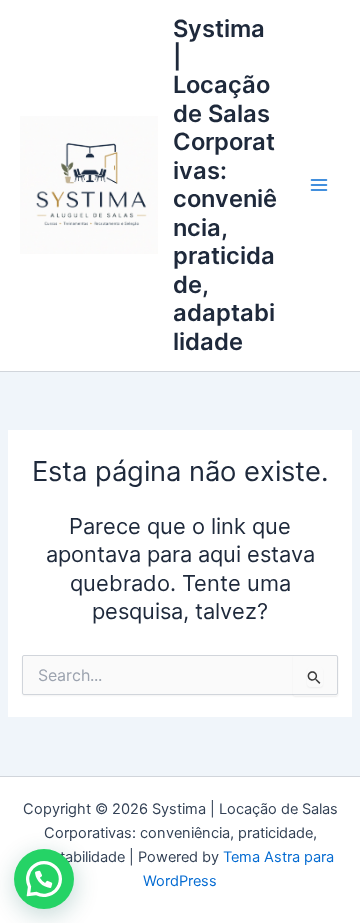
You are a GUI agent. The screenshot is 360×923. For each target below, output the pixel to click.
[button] (44, 879)
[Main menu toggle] (319, 185)
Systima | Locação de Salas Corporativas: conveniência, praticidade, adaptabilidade (225, 185)
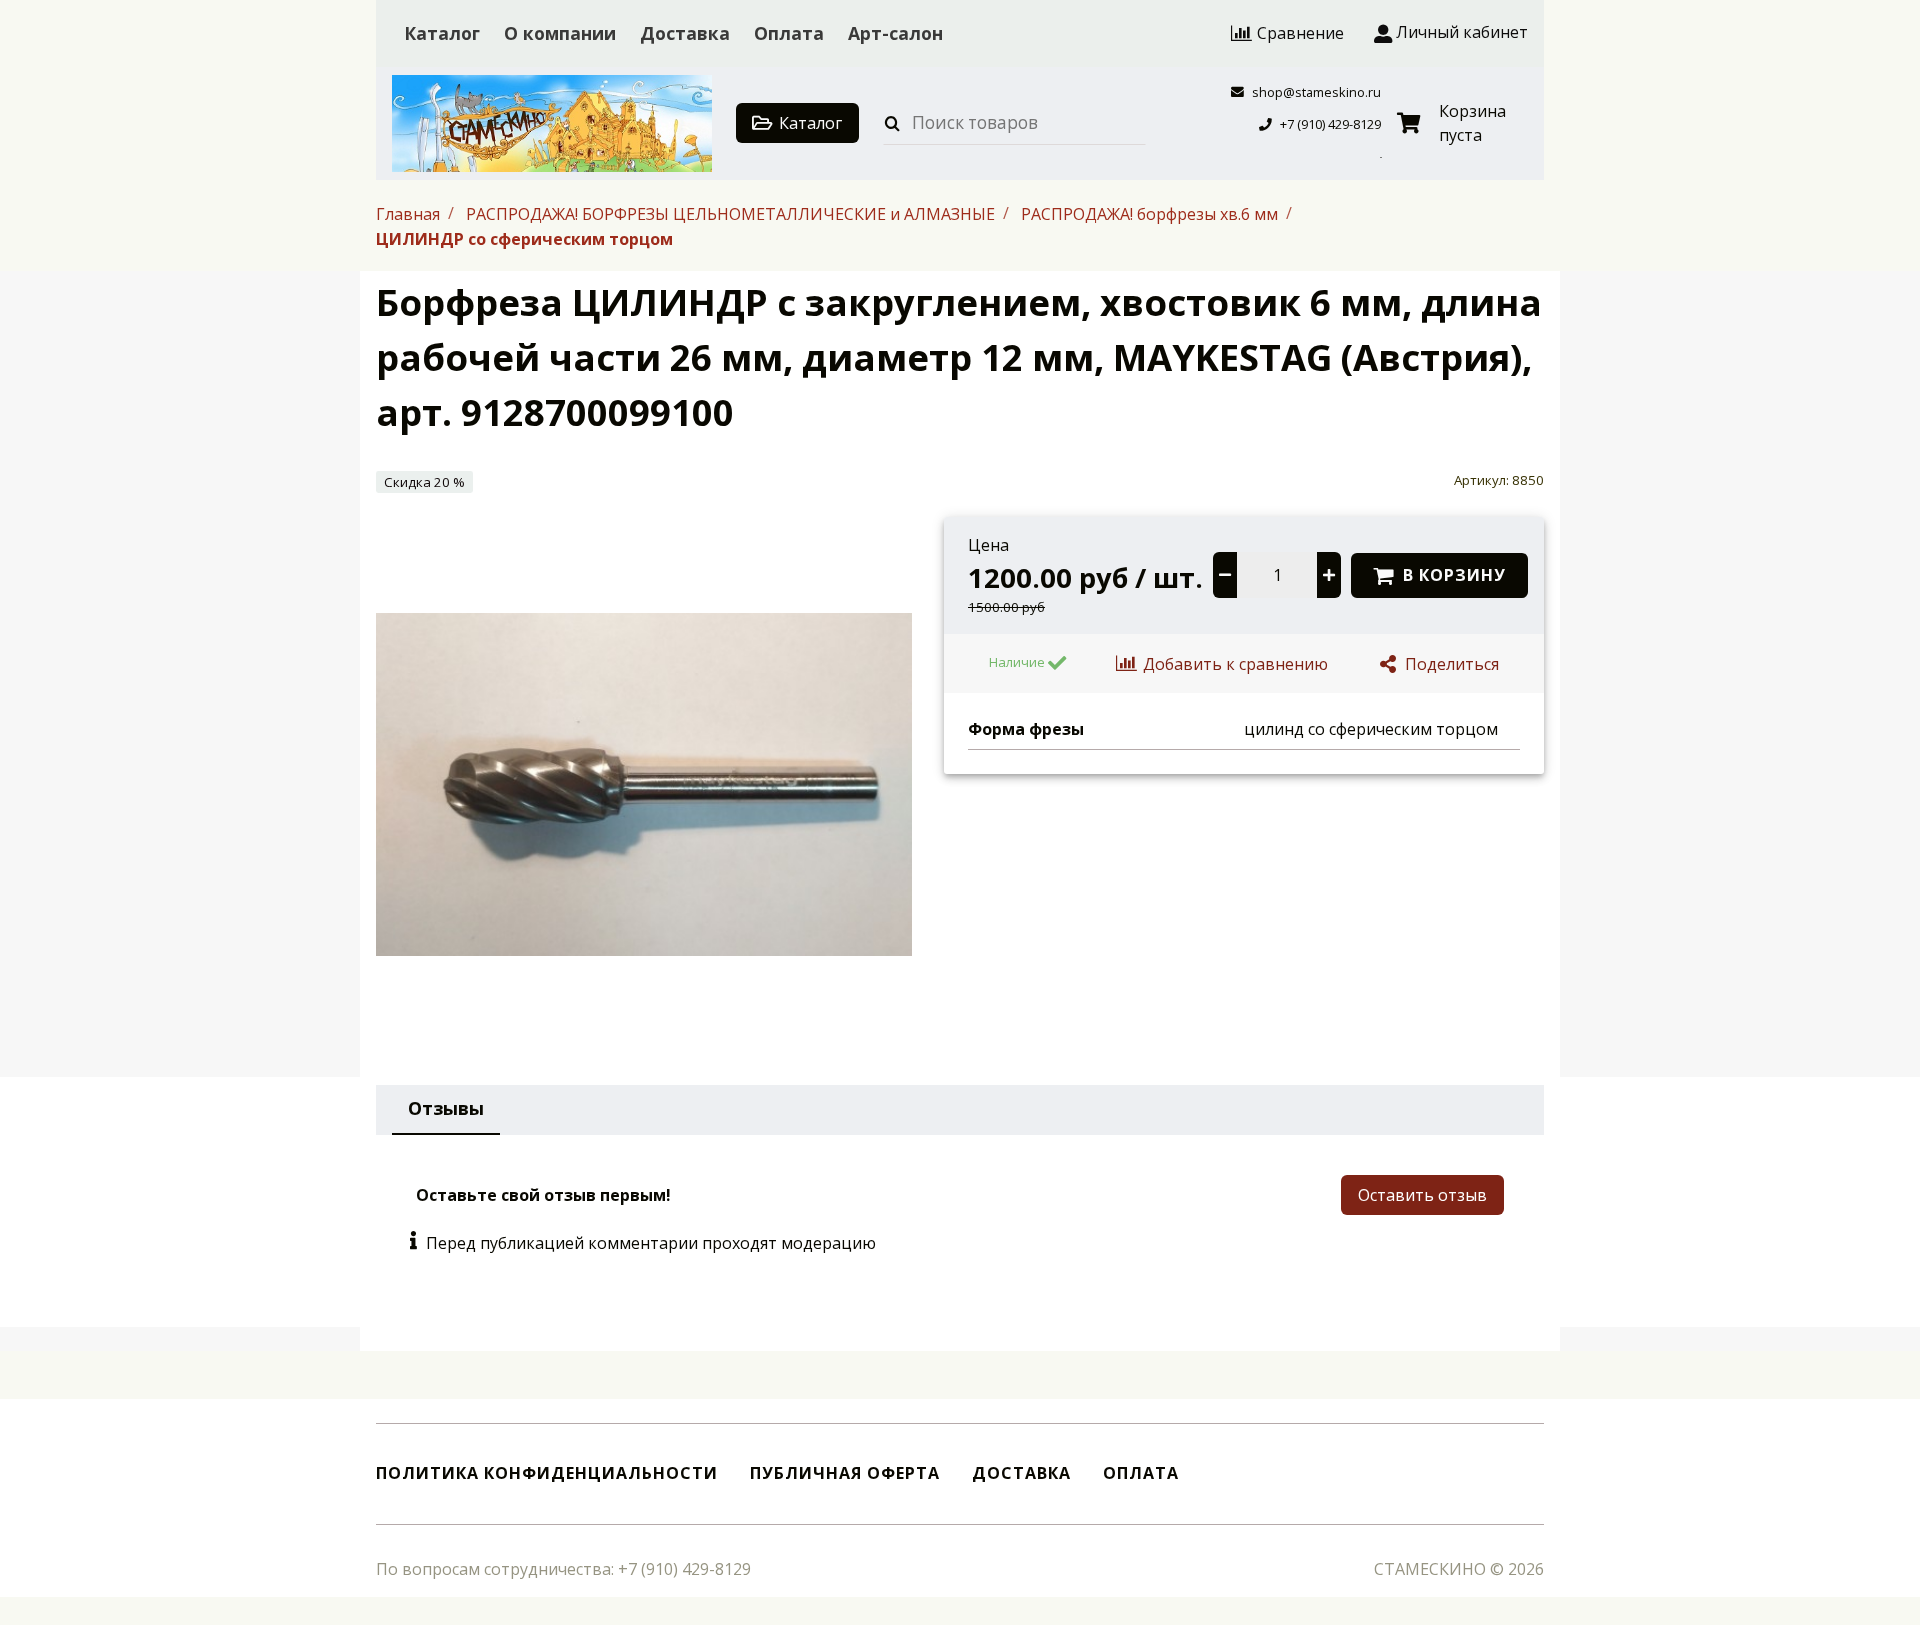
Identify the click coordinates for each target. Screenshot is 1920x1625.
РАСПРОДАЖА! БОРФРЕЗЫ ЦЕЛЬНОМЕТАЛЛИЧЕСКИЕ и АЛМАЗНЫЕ (732, 213)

──────

- **EXERCISE INSTRUCTIONS**:
Count up the lines above in which the word "click" appears, and give nothing but that count.

- **THE COMPLETED TASK**:
2